ACTIVITY ->
All entries are to be reproduced exactly; the pictures are to be omitted.

DATA SUPPLIED ->
* * *

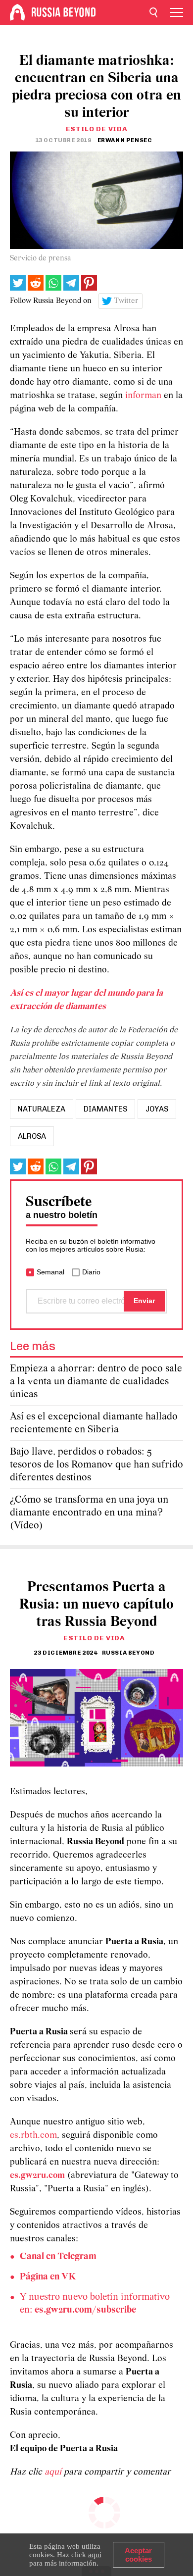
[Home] (17, 12)
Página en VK (48, 2277)
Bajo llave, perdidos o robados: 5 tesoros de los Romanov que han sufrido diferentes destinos (96, 1465)
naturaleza (41, 1109)
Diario (91, 1272)
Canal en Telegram (58, 2257)
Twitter (126, 301)
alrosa (32, 1136)
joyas (156, 1109)
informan (144, 396)
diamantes (105, 1109)
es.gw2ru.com (37, 2175)
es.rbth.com (33, 2135)
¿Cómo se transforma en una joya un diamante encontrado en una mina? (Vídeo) (89, 1513)
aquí (54, 2472)
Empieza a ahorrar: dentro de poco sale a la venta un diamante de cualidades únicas (96, 1382)
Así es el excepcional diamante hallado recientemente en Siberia (94, 1423)
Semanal (50, 1272)
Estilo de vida (97, 129)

* * *

ANSWER TO THE PROBLEM ->
[Home] (17, 12)
Página en VK (48, 2277)
Bajo llave, perdidos o robados: 5 tesoros de los Romanov que han sufrido diferentes destinos (96, 1465)
naturaleza (41, 1109)
Diario (91, 1272)
Canal en Telegram (58, 2257)
Twitter (126, 301)
alrosa (32, 1136)
joyas (156, 1109)
informan (144, 396)
diamantes (105, 1109)
es.gw2ru.com (37, 2175)
es.rbth.com (33, 2135)
¿Cómo se transforma en una joya un diamante encontrado en una mina? (Vídeo) (89, 1513)
aquí (54, 2472)
Empieza a ahorrar: dentro de poco sale a la venta un diamante de cualidades únicas (96, 1382)
Así es el excepcional diamante hallado recientemente en Siberia (94, 1423)
Semanal (50, 1272)
Estilo de vida (97, 129)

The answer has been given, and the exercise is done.